YOUR OBJECTIVE: Scan the entries that follow and give only the number of lines containing "pixel".

(Stored items from a collection)
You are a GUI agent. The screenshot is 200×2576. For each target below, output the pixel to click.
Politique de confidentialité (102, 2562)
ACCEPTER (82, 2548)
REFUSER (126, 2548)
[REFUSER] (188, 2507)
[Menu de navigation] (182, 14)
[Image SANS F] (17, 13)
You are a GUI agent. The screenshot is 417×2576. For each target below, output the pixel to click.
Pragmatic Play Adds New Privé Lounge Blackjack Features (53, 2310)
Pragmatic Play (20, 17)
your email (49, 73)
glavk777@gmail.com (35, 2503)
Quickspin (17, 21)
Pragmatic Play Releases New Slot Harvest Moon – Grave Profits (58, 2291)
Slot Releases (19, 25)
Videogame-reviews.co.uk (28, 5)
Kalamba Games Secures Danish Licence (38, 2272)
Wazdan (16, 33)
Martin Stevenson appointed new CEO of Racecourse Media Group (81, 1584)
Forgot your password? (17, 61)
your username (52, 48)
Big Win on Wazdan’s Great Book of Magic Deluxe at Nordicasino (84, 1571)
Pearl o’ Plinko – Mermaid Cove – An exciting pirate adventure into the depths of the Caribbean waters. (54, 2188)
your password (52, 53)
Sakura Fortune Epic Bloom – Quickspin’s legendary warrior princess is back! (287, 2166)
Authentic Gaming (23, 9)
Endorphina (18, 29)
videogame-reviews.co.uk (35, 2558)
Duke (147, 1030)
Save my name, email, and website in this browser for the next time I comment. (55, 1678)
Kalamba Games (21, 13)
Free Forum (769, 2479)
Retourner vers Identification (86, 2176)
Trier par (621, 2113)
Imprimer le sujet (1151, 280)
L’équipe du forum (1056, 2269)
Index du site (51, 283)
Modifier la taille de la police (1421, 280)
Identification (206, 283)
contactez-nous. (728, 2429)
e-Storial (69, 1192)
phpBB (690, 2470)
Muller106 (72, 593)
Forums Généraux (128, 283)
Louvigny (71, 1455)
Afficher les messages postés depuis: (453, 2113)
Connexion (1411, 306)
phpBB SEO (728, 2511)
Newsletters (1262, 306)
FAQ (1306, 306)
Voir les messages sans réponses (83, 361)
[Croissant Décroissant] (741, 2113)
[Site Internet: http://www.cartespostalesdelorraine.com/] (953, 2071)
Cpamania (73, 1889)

OUTPUT FOR THIS EXERCISE: 2